Fresh lessons from Hilary

  • Intensity forecasts improved, but hydrologic communication remains the priority. Hilary weakened before reaching California, yet its moisture plume still produced destructive flooding. That gap between “tropical storm or not” and the reality of flood impacts underscores why residents should anchor decisions to rainfall forecasts and local hydrology, not just the cyclone label.
  • Records can fall far from the coast. The event broke the all-time daily rainfall mark in Death Valley and set August records across mountain ranges and deserts. Desert soils, burn scars, and steep terrain amplify runoff, which turns intense but brief bands into damaging flash floods. Prepare well inland, not just near the shoreline.
  • First time warnings are wake up calls. The first tropical storm watch and warning for Southern California sent a clear message about evolving risk profiles for the region. Even if a system transitions to post tropical, the hazards remain. Expect more instances where abundant warm season moisture teams up with upper-level troughs to wring out historic rain.

Bottom line

Hurricane Hilary delivered a rare and revealing stress test for the Southwest in August 2023. A Category 4 hurricane over the Pacific weakened before landfall yet still drove a plume of tropical moisture that shattered rainfall records from coastal ranges to the Mojave. The first ever tropical storm warning for Southern California and the subsequent post analysis nuance about Hilary’s status both point to the same practical takeaway. In the West, plan for flooding first. Track official rainfall forecasts, know your low water crossings, and script actions by timeline so you are ready long before the first band arrives.
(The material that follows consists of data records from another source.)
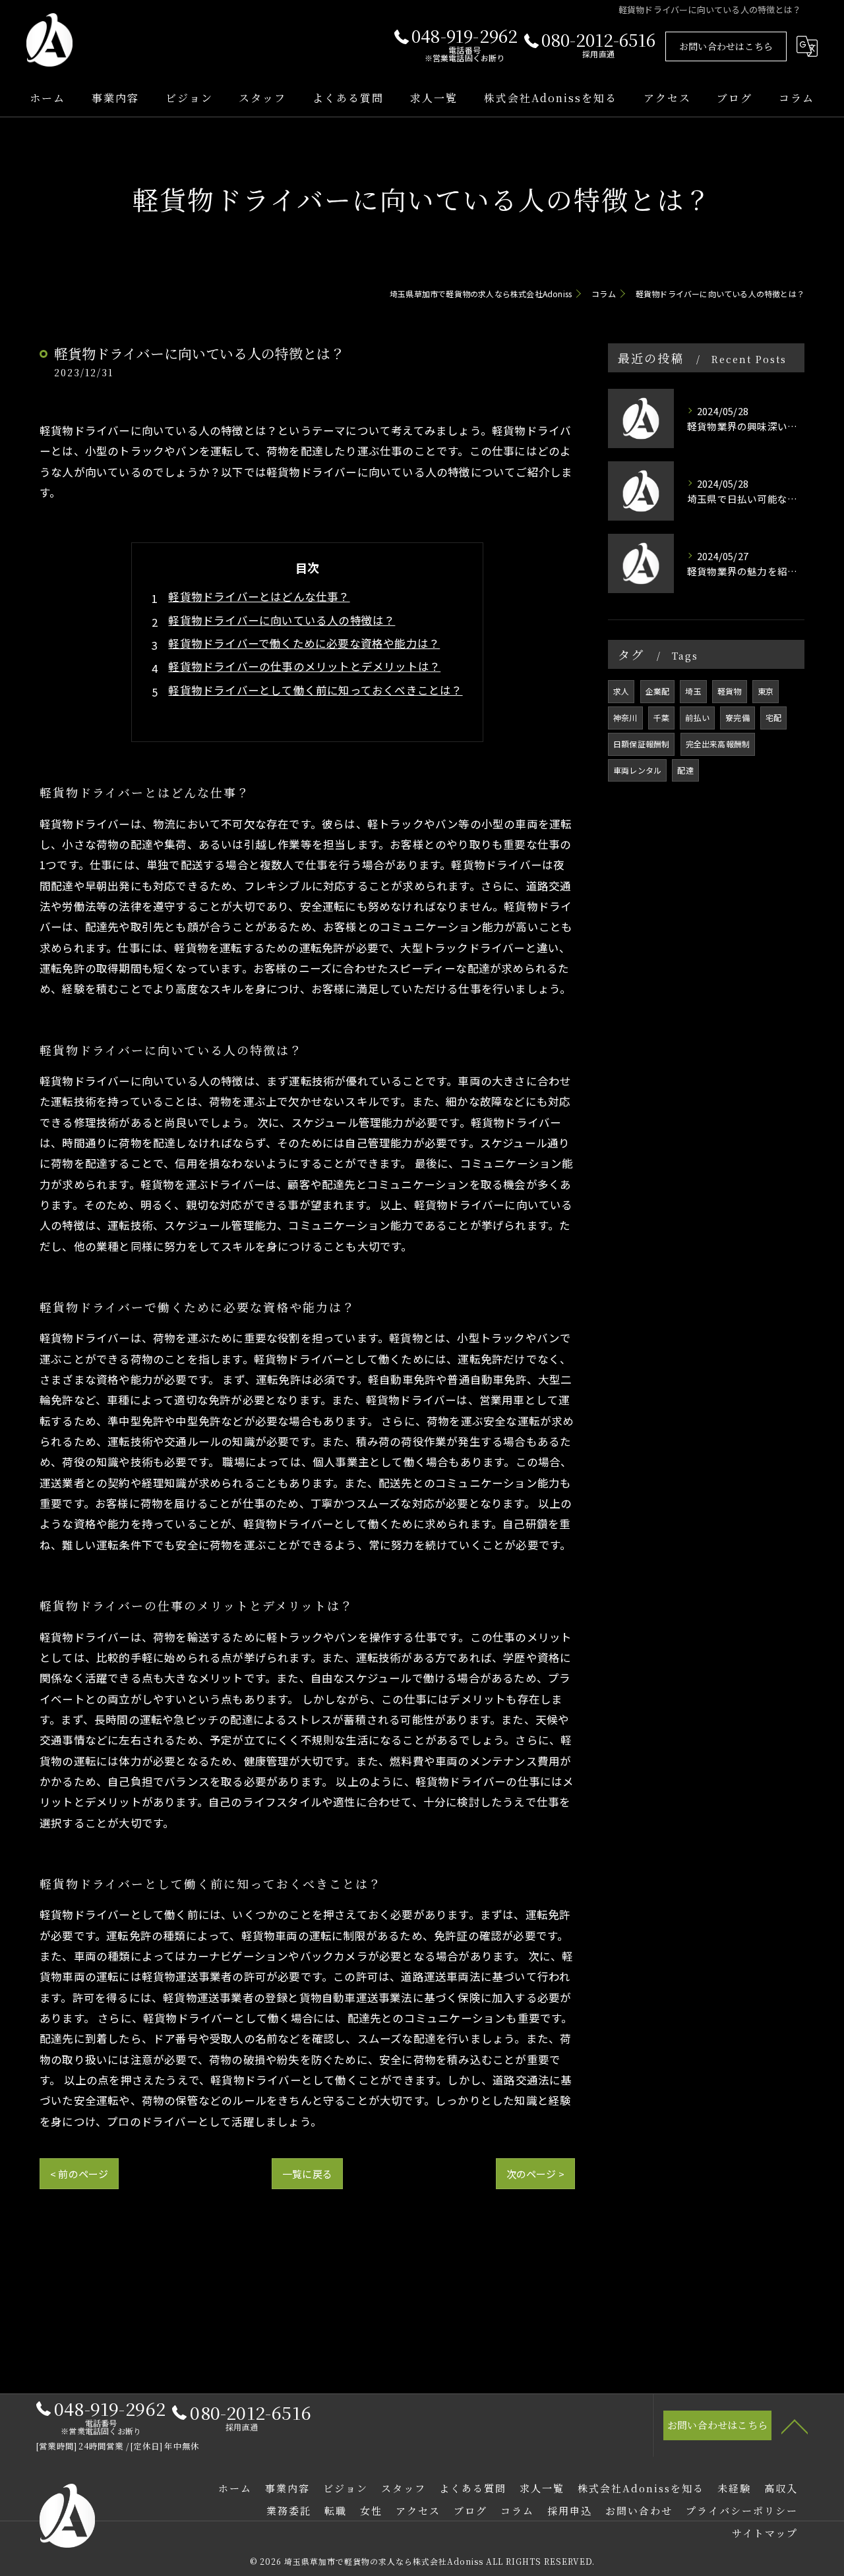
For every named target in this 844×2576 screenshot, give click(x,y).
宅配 (773, 717)
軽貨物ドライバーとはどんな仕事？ (258, 596)
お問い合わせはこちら (726, 46)
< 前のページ (79, 2174)
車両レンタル (637, 770)
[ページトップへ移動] (794, 2426)
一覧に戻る (307, 2174)
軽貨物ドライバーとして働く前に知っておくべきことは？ (315, 690)
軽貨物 (729, 691)
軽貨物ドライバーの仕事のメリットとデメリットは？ (304, 666)
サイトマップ (765, 2533)
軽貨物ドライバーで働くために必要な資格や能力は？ (304, 643)
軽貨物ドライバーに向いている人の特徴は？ (281, 620)
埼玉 (693, 691)
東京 (765, 691)
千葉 (661, 717)
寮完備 (737, 717)
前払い (697, 717)
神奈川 (625, 717)
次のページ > (535, 2174)
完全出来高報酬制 (718, 743)
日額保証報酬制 (641, 743)
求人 (621, 691)
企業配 (658, 691)
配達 (685, 770)
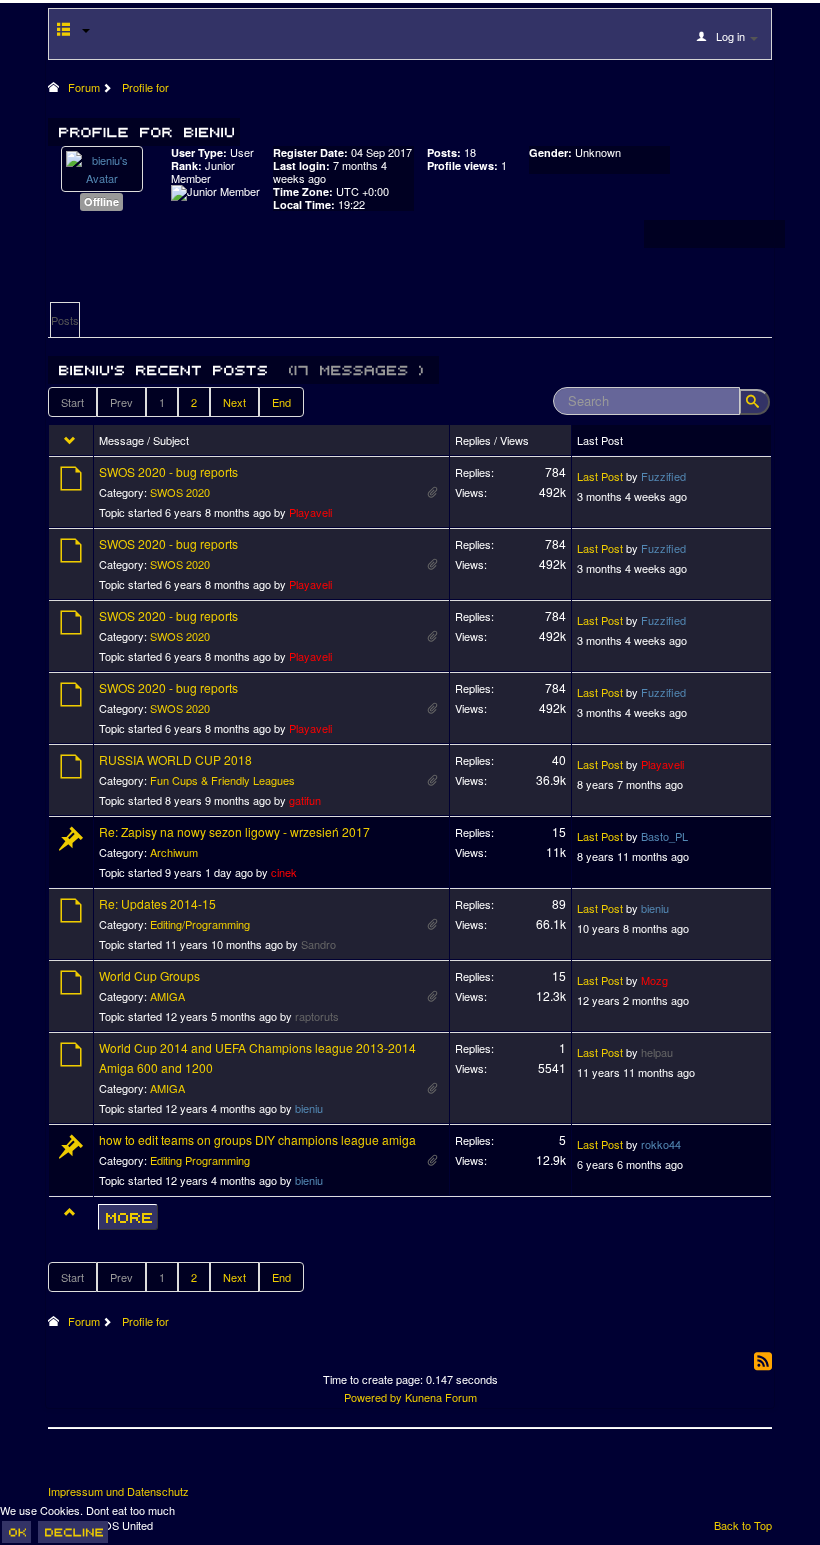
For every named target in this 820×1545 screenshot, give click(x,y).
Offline (101, 201)
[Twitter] (102, 1464)
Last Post (600, 476)
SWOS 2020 (180, 492)
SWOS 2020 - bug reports (168, 471)
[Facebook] (65, 1464)
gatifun (305, 800)
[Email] (176, 1464)
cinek (284, 872)
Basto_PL (664, 836)
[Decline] (73, 1532)
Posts (65, 320)
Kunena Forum (441, 1397)
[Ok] (16, 1532)
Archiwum (174, 852)
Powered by (373, 1397)
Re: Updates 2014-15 (157, 903)
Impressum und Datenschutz (118, 1491)
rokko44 (661, 1144)
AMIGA (167, 996)
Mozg (654, 980)
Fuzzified (663, 476)
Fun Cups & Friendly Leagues (222, 780)
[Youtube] (139, 1464)
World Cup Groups (149, 975)
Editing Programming (200, 1160)
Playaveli (310, 512)
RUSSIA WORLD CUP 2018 (175, 759)
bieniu (655, 908)
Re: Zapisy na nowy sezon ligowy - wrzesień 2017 (234, 831)
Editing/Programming (200, 924)
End (281, 402)
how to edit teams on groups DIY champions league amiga (257, 1139)
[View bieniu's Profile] (102, 167)
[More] (128, 1217)
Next (234, 402)
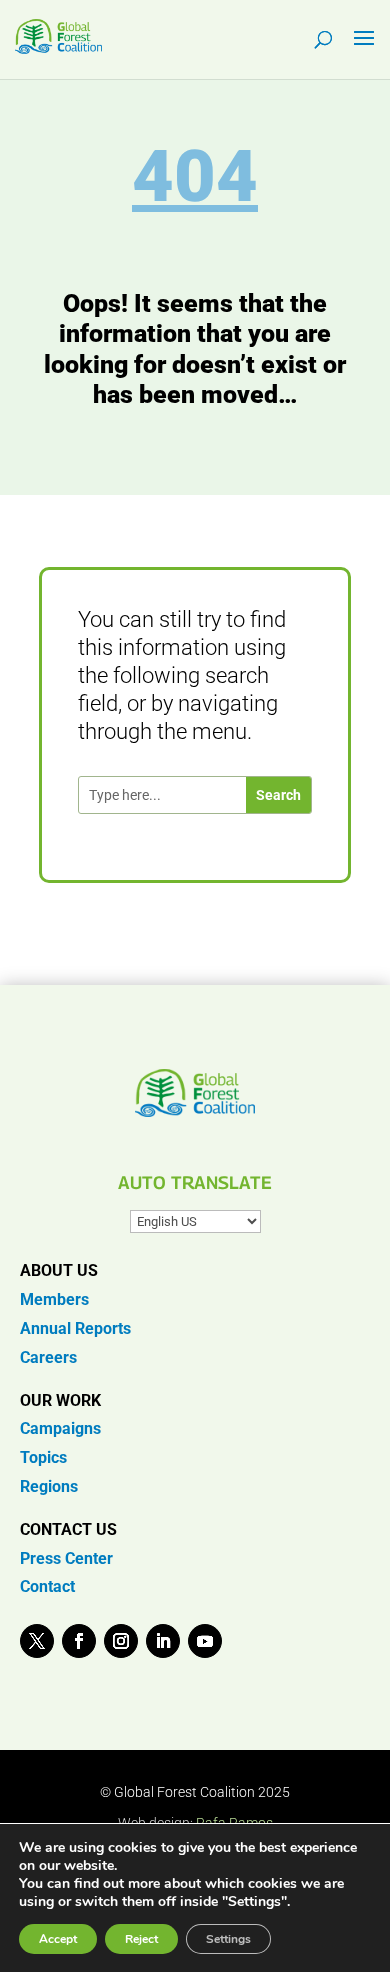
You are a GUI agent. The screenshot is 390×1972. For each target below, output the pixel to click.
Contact (47, 1586)
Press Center (66, 1558)
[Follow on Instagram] (121, 1641)
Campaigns (60, 1428)
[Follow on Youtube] (205, 1641)
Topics (43, 1457)
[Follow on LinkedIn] (163, 1641)
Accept (58, 1939)
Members (54, 1299)
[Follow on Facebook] (79, 1641)
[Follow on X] (37, 1641)
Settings (228, 1939)
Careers (48, 1357)
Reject (141, 1939)
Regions (49, 1486)
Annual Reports (75, 1328)
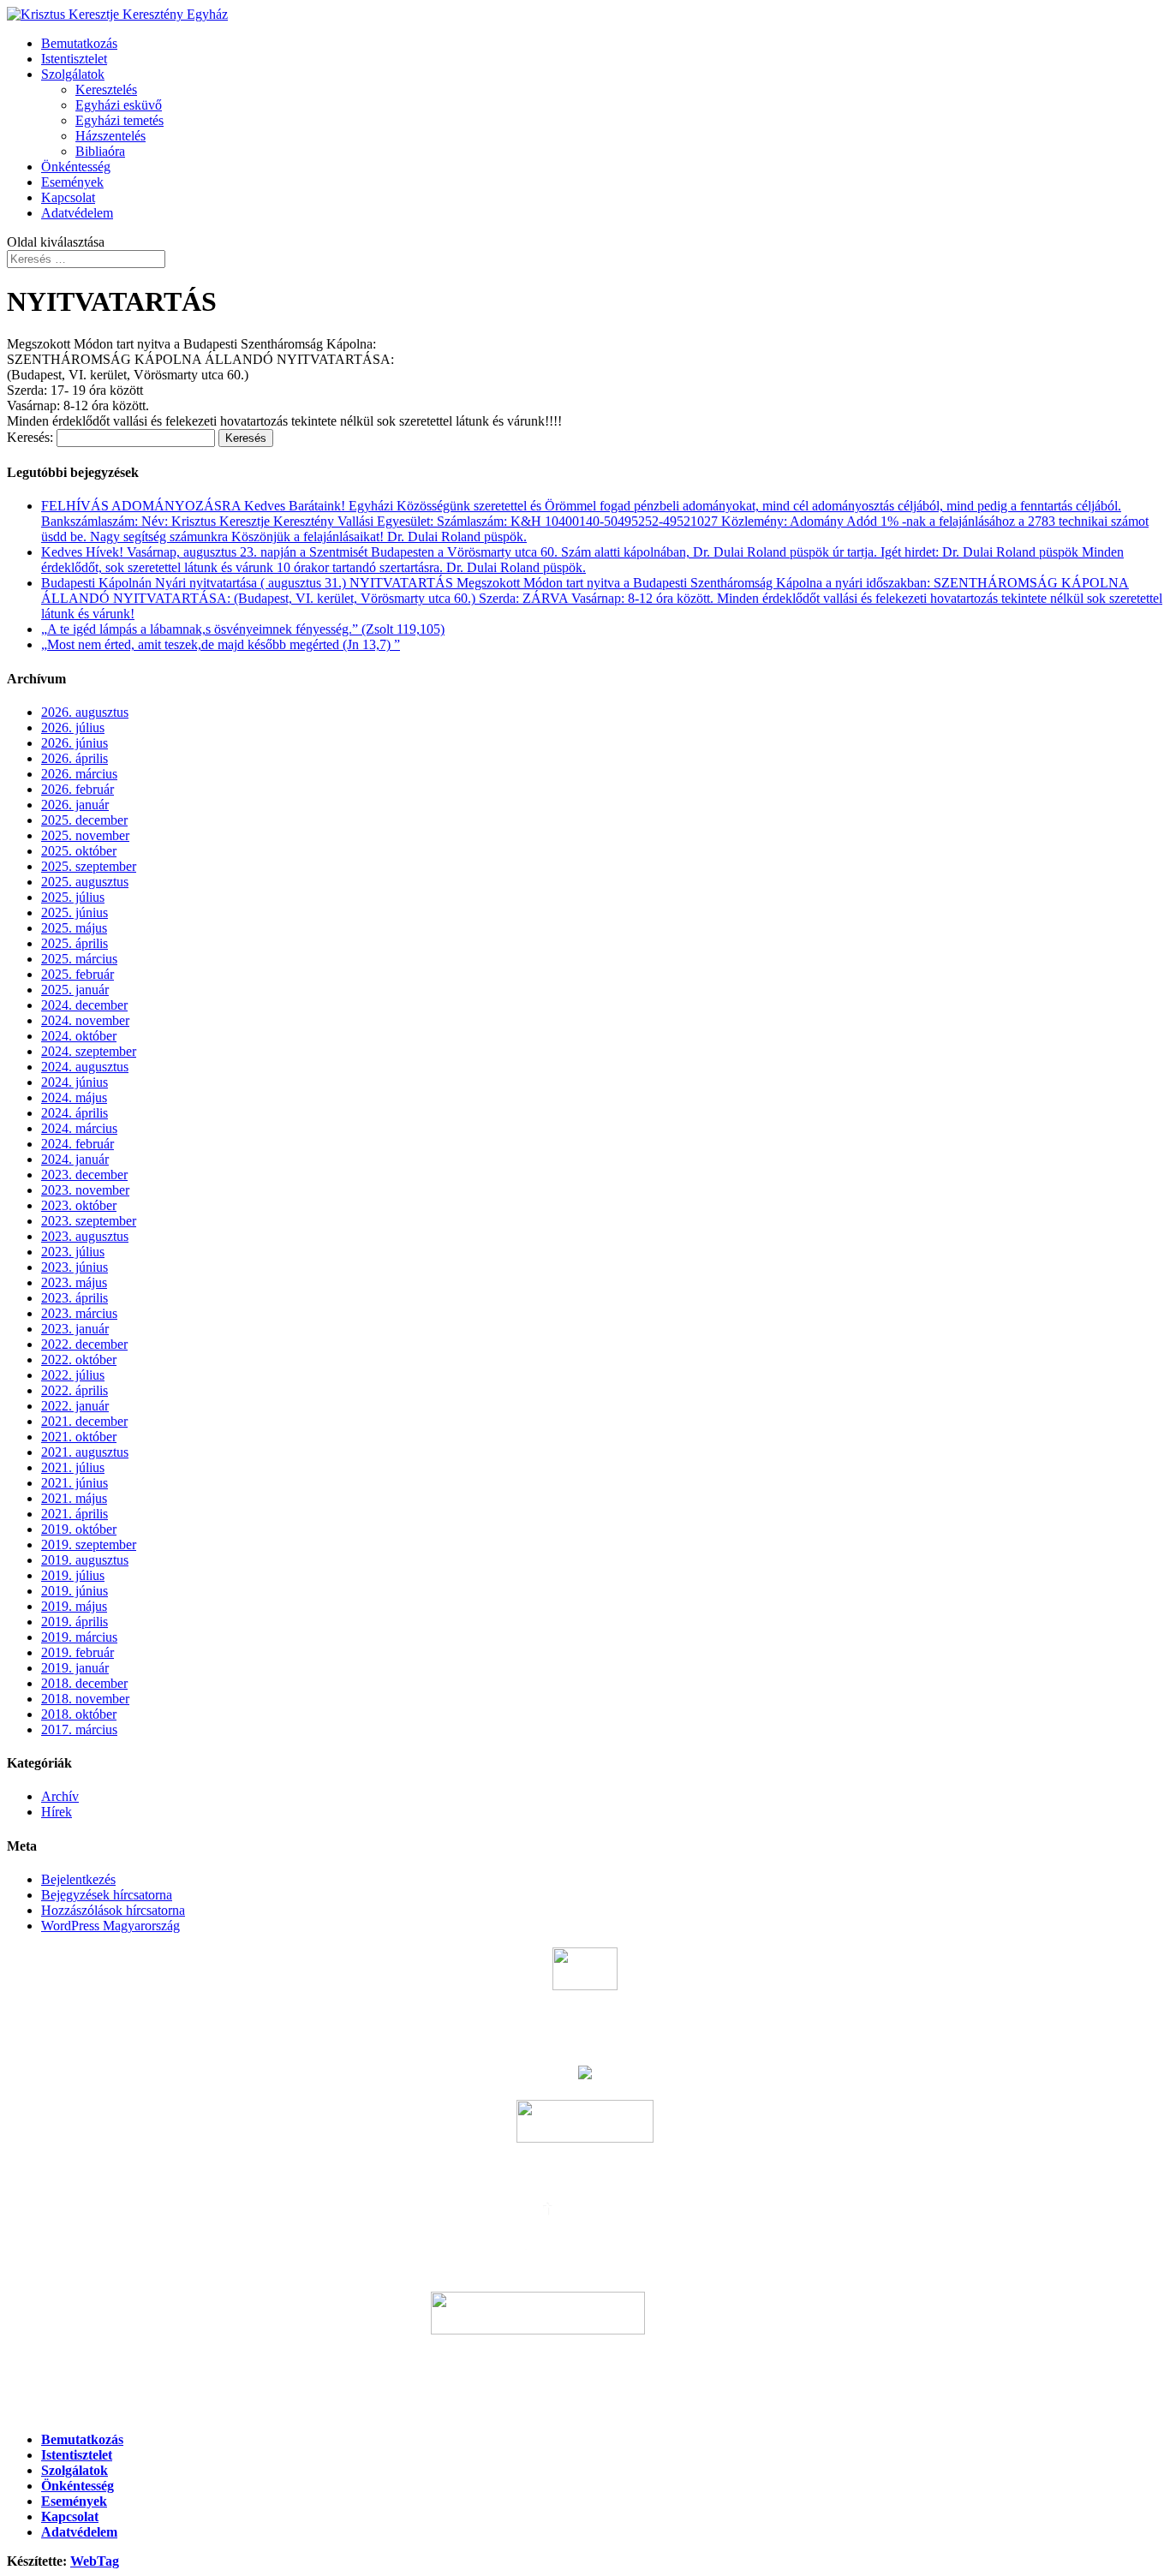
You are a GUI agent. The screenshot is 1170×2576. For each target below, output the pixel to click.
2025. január (75, 989)
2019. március (79, 1637)
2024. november (85, 1020)
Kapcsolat (68, 197)
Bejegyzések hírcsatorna (106, 1894)
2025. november (85, 835)
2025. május (74, 928)
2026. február (77, 789)
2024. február (77, 1143)
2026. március (79, 773)
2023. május (74, 1282)
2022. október (78, 1359)
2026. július (72, 727)
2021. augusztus (84, 1452)
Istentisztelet (74, 58)
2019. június (74, 1590)
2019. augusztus (84, 1560)
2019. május (74, 1606)
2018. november (85, 1698)
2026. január (75, 804)
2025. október (78, 851)
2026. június (74, 743)
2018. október (78, 1714)
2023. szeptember (88, 1220)
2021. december (84, 1421)
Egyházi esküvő (118, 105)
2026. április (74, 758)
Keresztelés (106, 89)
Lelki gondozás (585, 2374)
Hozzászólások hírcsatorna (113, 1910)
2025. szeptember (88, 866)
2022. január (75, 1405)
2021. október (78, 1436)
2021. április (74, 1513)
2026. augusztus (84, 712)
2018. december (84, 1683)
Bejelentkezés (78, 1879)
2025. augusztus (84, 881)
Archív (60, 1796)
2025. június (74, 912)
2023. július (72, 1251)
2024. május (74, 1097)
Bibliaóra (100, 151)
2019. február (77, 1652)
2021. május (74, 1498)
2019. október (78, 1529)
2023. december (84, 1174)
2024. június (74, 1082)
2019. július (72, 1575)
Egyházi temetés (119, 120)
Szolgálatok (72, 74)
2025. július (72, 897)
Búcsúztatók (585, 2028)
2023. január (75, 1328)
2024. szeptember (88, 1051)
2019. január (75, 1668)
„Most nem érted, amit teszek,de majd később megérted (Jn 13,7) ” (220, 644)
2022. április (74, 1390)
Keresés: (30, 437)
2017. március (79, 1729)
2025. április (74, 943)
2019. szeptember (88, 1544)
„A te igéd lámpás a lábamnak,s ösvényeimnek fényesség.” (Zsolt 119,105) (243, 629)
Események (72, 182)
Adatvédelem (77, 213)
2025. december (84, 820)
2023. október (78, 1205)
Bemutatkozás (79, 43)
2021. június (74, 1483)
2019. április (74, 1621)
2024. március (79, 1128)
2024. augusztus (84, 1066)
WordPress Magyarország (110, 1925)
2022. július (72, 1375)
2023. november (85, 1190)
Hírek (56, 1811)
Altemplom (693, 2330)
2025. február (77, 974)
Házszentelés (110, 135)
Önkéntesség (75, 166)
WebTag (94, 2561)
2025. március (79, 958)
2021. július (72, 1467)
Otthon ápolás (585, 2407)
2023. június (74, 1267)
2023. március (79, 1313)
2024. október (78, 1036)
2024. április (74, 1113)
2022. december (84, 1344)
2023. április (74, 1298)
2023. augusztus (84, 1236)
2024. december (84, 1005)
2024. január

Frequently asked questions

Was Hurricane Hilary still a tropical storm in California?

Operationally, yes at first, but the National Hurricane Center’s post season analysis concluded Hilary became post tropical over northern Baja before entering California. The flooding impacts in California remain the same in either case.

What rainfall totals did the mountains see?

NWS San Diego documented storm totals over 13 inches at Upper Mission Creek, nearly 12 inches at Mount San Jacinto, and numerous 7-to-10-inch readings across the San Bernardino Mountains.

What made Death Valley’s total so notable?

Furnace Creek recorded 2.20 inches on August 20, the wettest day on record there, surpassing the 2022 daily record and eclipsing the park’s average annual rainfall in a single day.

Where can I review the official post event reports and maps?

The NHC Tropical Cyclone Report provides complete meteorological history. The Weather Prediction Center hosts storm total rainfall maps. CW3E at Scripps has a detailed event summary with graphics on rainfall and winds.